Task prompt: Copy out word for word the part that starts with the line containing "You are a computer-use agent. The image" and ends with the line containing "Looking at the screenshot, I should (x=356, y=130).", including both of those lines.

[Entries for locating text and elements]
********

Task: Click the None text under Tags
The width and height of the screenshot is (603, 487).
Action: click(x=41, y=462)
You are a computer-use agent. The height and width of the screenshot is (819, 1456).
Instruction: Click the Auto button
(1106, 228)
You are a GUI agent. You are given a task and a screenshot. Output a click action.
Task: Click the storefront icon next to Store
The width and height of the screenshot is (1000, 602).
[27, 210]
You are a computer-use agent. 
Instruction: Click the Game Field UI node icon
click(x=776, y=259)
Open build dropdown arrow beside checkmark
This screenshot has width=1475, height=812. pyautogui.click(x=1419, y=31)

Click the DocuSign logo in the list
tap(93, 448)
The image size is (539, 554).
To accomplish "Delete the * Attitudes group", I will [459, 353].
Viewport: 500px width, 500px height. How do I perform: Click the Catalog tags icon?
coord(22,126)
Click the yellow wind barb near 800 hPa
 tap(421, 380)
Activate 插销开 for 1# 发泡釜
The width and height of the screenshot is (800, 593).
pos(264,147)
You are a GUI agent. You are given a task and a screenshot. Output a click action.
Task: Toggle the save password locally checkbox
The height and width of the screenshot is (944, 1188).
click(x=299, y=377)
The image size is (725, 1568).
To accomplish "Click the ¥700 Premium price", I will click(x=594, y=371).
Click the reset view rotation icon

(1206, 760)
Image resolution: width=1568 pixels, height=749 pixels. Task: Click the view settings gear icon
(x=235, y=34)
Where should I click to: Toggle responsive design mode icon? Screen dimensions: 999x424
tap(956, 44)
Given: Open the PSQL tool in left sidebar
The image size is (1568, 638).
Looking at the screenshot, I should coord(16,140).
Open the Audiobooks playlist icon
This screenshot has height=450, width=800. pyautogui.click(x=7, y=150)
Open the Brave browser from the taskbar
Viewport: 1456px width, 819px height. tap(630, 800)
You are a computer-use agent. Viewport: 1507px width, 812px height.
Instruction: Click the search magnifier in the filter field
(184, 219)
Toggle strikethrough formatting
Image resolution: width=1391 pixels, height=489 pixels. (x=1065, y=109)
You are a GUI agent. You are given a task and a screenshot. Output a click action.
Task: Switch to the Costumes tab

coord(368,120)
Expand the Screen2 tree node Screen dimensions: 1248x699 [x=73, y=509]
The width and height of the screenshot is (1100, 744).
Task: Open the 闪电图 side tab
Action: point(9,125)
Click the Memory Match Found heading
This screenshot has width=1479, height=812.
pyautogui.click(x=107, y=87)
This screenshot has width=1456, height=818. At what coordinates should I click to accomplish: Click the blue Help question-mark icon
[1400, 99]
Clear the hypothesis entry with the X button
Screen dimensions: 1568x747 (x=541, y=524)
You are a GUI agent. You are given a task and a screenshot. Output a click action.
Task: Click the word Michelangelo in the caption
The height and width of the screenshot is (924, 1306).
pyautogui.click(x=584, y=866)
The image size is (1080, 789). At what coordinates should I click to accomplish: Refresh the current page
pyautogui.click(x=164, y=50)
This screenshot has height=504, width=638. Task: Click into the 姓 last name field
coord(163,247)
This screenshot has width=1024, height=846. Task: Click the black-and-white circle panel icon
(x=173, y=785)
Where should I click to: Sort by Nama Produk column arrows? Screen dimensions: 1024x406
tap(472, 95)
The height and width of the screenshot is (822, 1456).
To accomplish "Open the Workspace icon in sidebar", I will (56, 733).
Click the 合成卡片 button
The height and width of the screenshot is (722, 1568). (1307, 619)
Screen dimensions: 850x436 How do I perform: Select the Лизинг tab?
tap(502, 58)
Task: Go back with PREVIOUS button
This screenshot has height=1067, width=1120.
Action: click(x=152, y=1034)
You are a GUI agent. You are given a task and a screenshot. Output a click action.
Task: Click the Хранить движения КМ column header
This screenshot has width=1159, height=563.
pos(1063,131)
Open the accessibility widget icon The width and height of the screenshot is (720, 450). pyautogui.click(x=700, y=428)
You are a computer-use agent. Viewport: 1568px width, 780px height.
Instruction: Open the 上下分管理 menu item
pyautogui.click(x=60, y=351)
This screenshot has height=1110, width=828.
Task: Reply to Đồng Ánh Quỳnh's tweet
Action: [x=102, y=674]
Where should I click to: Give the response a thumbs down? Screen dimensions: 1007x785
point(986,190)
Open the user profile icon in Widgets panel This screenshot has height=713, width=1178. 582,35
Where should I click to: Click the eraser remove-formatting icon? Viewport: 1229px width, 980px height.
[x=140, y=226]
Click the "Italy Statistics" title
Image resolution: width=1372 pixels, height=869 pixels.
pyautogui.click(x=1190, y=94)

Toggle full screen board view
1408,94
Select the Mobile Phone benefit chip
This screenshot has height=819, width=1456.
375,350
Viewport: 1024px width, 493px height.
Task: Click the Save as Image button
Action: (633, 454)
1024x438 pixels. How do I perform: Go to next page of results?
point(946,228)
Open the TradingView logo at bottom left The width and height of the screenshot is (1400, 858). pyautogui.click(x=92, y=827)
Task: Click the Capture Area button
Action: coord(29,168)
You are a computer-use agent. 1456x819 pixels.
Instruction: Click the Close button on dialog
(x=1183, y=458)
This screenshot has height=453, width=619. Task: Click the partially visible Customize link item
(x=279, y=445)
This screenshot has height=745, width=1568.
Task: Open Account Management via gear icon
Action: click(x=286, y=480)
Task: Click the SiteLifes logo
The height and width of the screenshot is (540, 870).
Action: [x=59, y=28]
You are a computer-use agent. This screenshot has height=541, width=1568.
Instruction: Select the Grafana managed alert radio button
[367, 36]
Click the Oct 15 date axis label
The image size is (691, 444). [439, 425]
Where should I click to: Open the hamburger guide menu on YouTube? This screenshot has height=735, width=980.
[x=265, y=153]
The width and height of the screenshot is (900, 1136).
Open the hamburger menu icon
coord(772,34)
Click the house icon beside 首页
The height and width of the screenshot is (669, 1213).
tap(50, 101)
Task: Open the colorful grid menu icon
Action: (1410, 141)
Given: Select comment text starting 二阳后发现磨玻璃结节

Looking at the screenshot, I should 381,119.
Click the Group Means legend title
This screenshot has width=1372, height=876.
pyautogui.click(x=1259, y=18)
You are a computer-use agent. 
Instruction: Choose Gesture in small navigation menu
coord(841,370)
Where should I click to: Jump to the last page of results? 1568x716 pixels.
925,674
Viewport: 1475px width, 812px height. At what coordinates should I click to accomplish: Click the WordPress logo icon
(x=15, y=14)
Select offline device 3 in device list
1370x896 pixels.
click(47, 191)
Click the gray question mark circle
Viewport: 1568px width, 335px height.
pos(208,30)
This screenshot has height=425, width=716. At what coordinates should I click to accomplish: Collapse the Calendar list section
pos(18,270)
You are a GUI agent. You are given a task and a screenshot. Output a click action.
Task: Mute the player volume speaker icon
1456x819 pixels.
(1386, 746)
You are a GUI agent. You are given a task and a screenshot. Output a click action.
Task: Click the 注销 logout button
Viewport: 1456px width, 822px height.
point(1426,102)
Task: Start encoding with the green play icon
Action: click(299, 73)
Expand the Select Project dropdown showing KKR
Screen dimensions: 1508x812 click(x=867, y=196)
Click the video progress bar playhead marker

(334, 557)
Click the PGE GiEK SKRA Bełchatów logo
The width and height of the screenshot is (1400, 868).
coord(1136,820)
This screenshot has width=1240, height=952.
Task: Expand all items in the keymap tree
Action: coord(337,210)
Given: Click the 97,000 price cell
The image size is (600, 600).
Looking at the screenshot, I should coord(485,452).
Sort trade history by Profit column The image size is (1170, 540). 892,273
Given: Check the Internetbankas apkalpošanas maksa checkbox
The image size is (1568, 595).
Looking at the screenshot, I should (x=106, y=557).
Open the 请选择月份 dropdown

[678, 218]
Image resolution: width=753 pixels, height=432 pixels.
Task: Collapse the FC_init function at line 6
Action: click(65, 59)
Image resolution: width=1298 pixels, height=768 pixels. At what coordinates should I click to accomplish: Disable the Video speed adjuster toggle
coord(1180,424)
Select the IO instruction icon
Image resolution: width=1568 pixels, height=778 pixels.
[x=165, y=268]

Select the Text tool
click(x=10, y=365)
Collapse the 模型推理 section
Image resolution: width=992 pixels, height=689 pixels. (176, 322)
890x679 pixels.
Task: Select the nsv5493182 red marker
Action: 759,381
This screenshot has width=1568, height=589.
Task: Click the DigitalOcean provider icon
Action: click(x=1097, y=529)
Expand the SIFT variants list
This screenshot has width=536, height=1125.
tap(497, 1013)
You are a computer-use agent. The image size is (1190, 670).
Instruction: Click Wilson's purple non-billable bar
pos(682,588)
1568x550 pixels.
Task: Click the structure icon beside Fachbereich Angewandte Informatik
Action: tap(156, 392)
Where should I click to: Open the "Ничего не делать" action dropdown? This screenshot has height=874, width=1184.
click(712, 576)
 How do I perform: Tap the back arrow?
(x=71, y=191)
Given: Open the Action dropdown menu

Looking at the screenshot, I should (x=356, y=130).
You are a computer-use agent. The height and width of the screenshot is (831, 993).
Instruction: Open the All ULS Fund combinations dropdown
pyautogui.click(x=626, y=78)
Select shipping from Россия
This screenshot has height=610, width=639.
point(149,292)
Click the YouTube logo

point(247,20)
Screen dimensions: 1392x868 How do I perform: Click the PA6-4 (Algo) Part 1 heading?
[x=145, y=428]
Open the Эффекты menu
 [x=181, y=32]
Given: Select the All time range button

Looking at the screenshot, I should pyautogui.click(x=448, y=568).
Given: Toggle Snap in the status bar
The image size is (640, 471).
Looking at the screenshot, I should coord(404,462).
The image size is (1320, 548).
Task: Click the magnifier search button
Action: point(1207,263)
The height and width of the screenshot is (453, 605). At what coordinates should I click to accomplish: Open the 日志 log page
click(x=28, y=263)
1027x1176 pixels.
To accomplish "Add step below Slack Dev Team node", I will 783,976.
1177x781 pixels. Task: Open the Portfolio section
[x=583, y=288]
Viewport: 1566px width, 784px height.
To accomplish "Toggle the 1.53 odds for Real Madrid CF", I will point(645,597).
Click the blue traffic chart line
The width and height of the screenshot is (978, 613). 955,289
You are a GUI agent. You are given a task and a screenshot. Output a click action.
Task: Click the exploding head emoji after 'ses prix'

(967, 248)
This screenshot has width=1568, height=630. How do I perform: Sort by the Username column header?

********

Reply:
You are a computer-use agent. The image size is (1190, 670).
Instruction: Click Wilson's purple non-billable bar
pos(682,588)
1568x550 pixels.
Task: Click the structure icon beside Fachbereich Angewandte Informatik
Action: tap(156, 392)
Where should I click to: Open the "Ничего не делать" action dropdown? This screenshot has height=874, width=1184.
click(712, 576)
 How do I perform: Tap the back arrow?
(x=71, y=191)
Given: Open the Action dropdown menu

Looking at the screenshot, I should (x=356, y=130).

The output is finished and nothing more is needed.